- WHAT THE EXERCISE ASKS
Report every line of the records beneath this task that holds the string "icon".

- LISTED RECORDS

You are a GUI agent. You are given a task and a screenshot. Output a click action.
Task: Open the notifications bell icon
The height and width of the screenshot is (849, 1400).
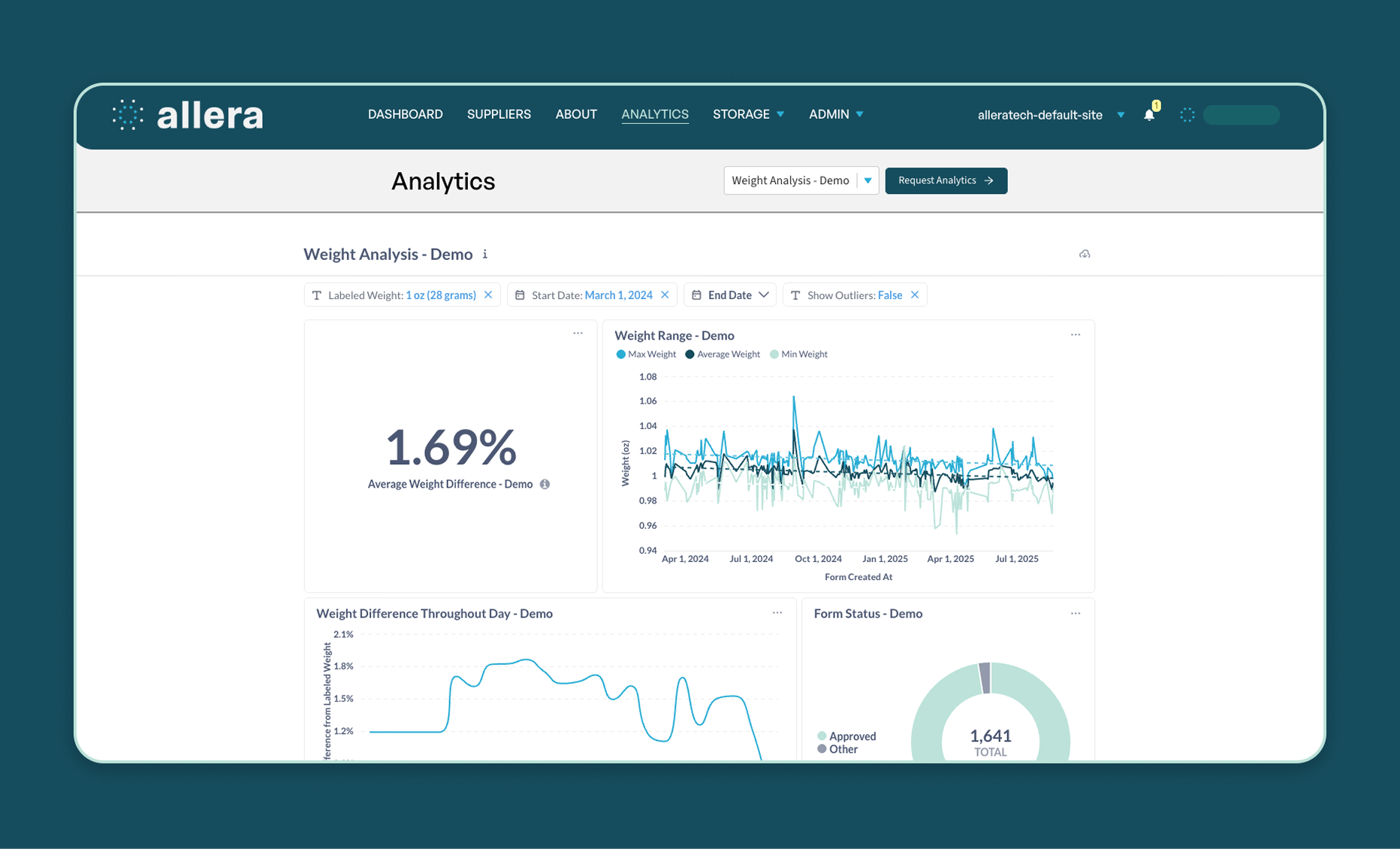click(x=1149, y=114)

---

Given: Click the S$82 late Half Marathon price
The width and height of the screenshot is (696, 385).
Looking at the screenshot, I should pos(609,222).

---

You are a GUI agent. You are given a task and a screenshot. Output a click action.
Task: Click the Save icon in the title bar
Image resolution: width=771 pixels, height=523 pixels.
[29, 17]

- SOLVED PROBLEM
Task: Open the notifications bell icon
Task: Click the Save icon in the title bar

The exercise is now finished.